In its newly released quarterly report today, the ferry corporation announced it saw 5.8 million passengers and 2.5 million vehicles over the first quarter of its current fiscal year between April 1 and June 30, 2023. That represents an increase of 7% and 3%, respectively, compared to the same quarter in 2022.
The ferry corporation has been reporting consecutive records in recent years since the pandemic rebound.
“This quarter we sailed a record number of round trips and moved more people and vehicles than ever before in our history,” said Nicolas Jimenez, the president and CEO of BC Ferries, in a statement.
The quarter saw net earnings of $15.2 million, which is nearly double the net earnings of $7.9 million over the same period in 2022, while net revenues for the quarter reached $287 million, representing an 8% increase over the same quarter in 2022. The increases are mainly due to higher traffic volumes, fare increases, higher retail sales, and fuel surcharges.

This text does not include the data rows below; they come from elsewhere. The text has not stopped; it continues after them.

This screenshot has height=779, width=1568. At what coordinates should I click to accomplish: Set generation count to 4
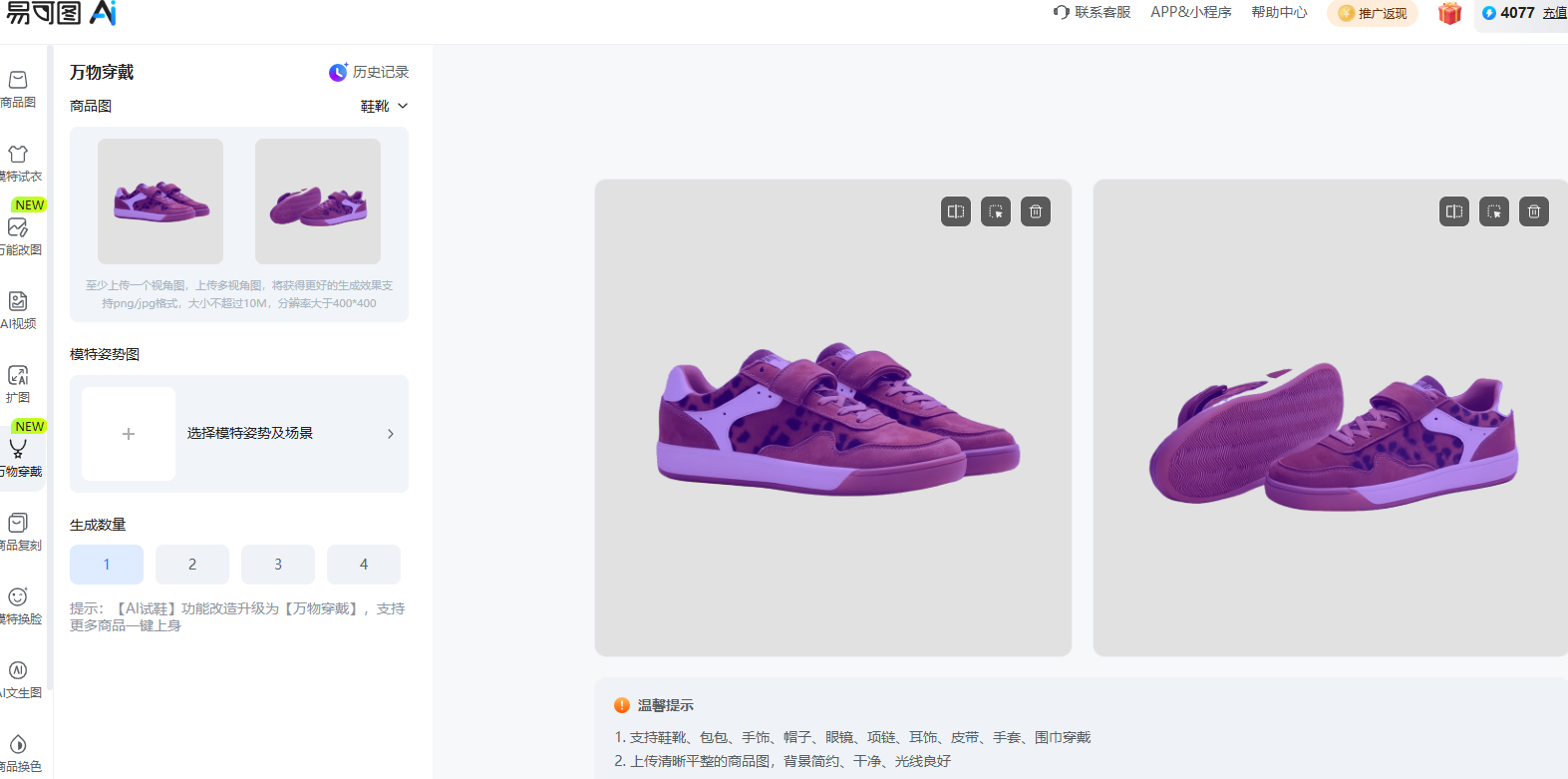[364, 565]
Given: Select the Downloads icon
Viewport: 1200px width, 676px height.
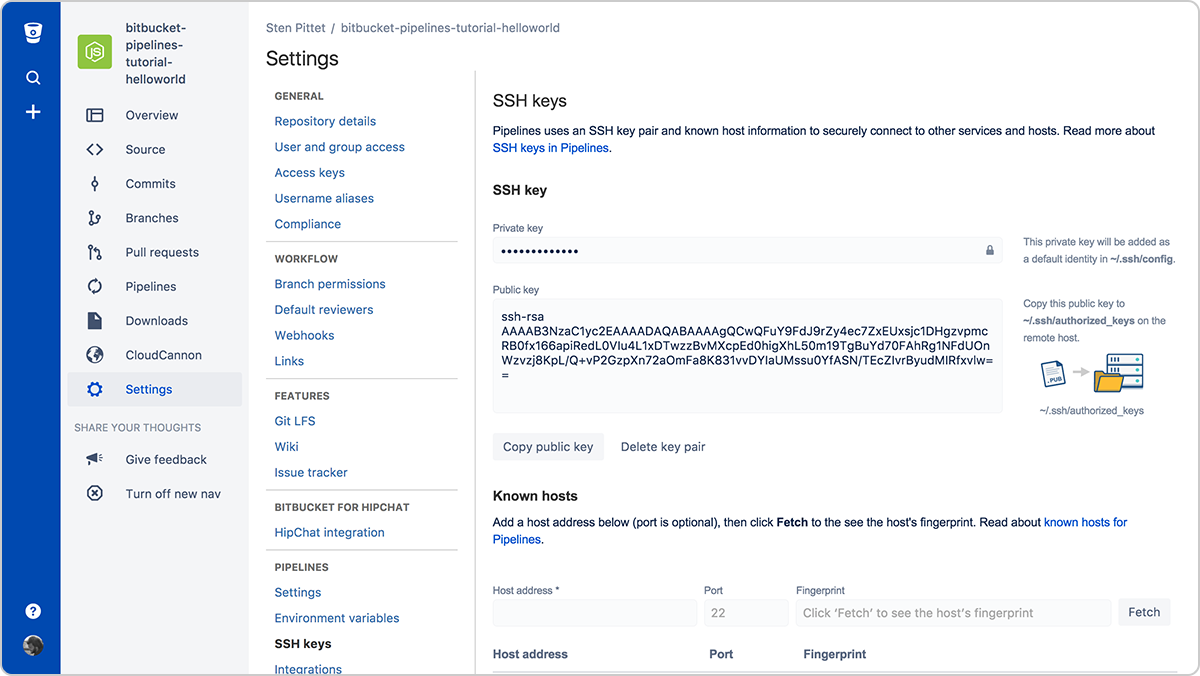Looking at the screenshot, I should (94, 320).
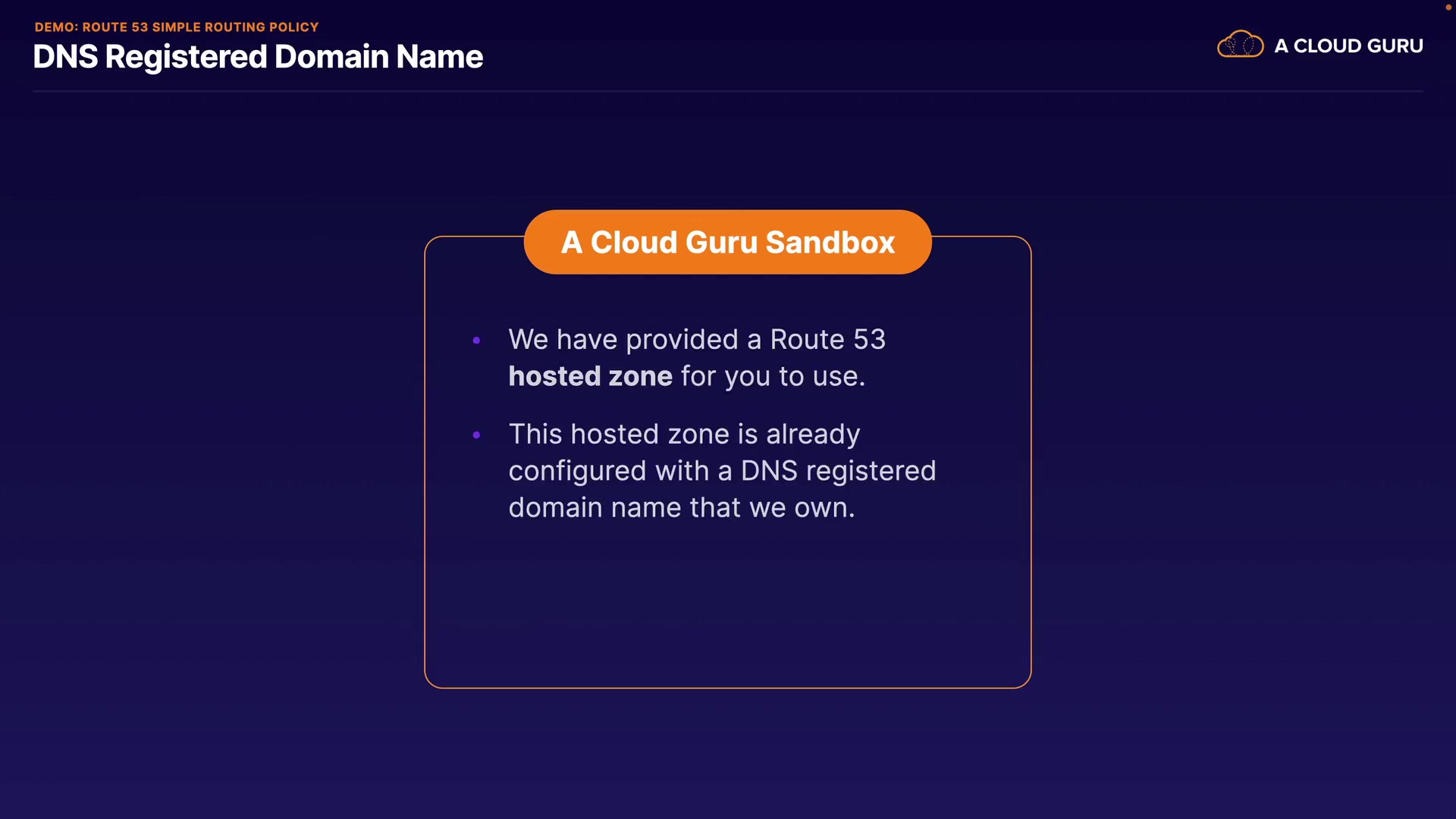Click the purple bullet beside "This hosted zone"

click(x=476, y=435)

Operating costs over the quarter also went up by $18.5 million to $261 million due to the increased number of sailings, which led to higher labour costs and fuel consumption, as well as higher wage rates, maintenance expenses, and depreciation.
Jimenez says 98.6% of their sailings happened as planned over the first quarter overlapping with the spring months.
“We’re actively hiring to address our crewing shortages, which will improve staffing resiliency and support reliable service for our customers. I want to thank our staff for their dedication, professionalism and most importantly, for keeping everyone safe in our terminals and on board our vessels during this very busy time,” he continued.
But BC Ferries has seen a very rough second quarter for the fiscal year to date.
In July, the ferry corporation’s communications systems saw a breakdown, with the website failing to show accurate real-time sailing information due to a technical issue.
Some of BC Ferries’ largest vessels that specifically serve its busiest routes between Metro Vancouver and Vancouver Island have also been sent out of service as a result of mechanical issues.
This includes an unexpected visit to the shipyard for the Coastal Celebration vessel in July, which serves the route between Tsawwassen and Swartz Bay. It was out of service for well over a week.
Then on August 17, the Coastal Renaissance vessel, which serves the route between Tsawwassen and Nanaimo, went out of service due to a major issue with its engine. The complex fix is expected to take until the middle of October, at which point the ship will re-enter service.
Along with longer than usual waits at the terminals this summer to date, the resiliency and reliability of BC’s coastal ferry system is increasingly being questioned.
“We have struggled,” said Jimenez earlier this month.
BC Ferries’ performance results for its challenging current quarter will be released this fall, based on the typical November release in previous years.